The TSE crawler is a standalone program that crawls the web and retrieves webpages starting from a “seed” URL. It parses the seed webpage, extracts any embedded URLs, then retrieves each of those pages, recursively, but limiting its exploration to a given “depth”.

The crawler shall:

  1. execute from a command line with usage syntax
    • ./crawler seedURL pageDirectory maxDepth
    • where seedURL is used as the initial URL,
    • where pageDirectory is the pathname for an existing directory in which to write downloaded webpages, and
    • where maxDepth is a non-negative integer representing the maximum crawl depth.
  2. crawl all pages reachable from seedURL, following links to a maximum depth of maxDepth; where maxDepth=0 means that crawler only explores the page at seedURL, maxDepth=1 means that crawler only explores the page at seedURL and those pages to which seedURL links, and so forth inductively.
  3. pause at least one second between page fetches.
  4. ignore URLs that are not “internal” (meaning, outside the designated CS50 server).
  5. write each explored page to the pageDirectory with a unique document ID, wherein
    • the document id starts at 1 and increments by 1 for each new page,
    • and the filename is of form pageDirectory/id,
    • and the first line of the file is the URL,
    • and the second line of the file is the depth,
    • and the rest of the file is the page content (the HTML, unchanged).

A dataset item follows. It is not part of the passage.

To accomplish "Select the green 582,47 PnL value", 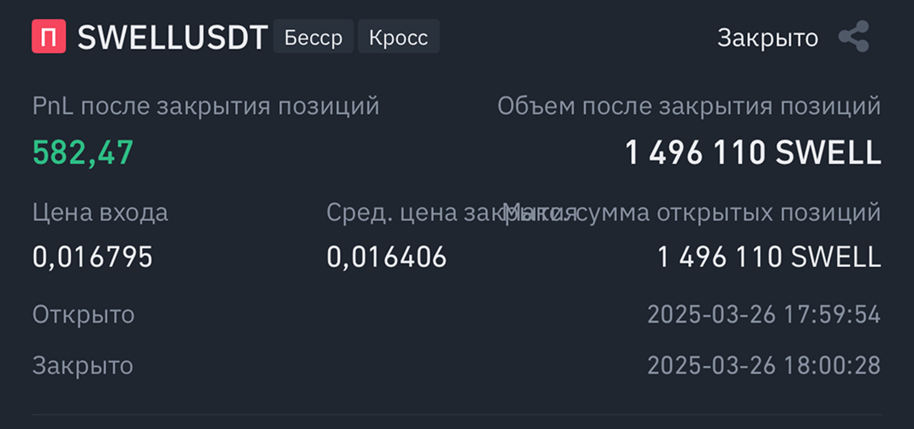I will (x=83, y=152).
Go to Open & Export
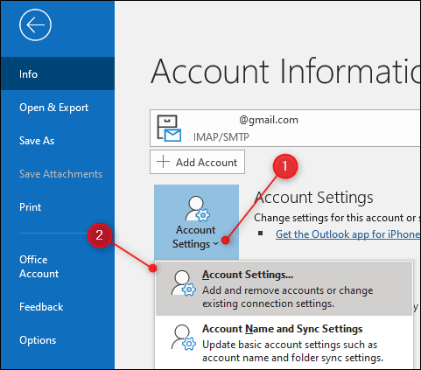 point(53,108)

In a requirements spec, shall do means must do.

Be polite

Webservers do not like crawlers (think about why). Indeed, it you hit a web server too hard, its operator may block your crawler based on its Internet address. Actually, they’ll usually block your whole domain. A hyperactive CS50 crawler could cause some websites to block the whole of dartmouth.edu.

To be polite, our crawler purposely slows its behavior by introducing a delay, sleeping for one second between fetches.

Furthermore, our crawler will limit its crawl to a specific web server inside CS, so we don’t bother any other servers on campus or beyond.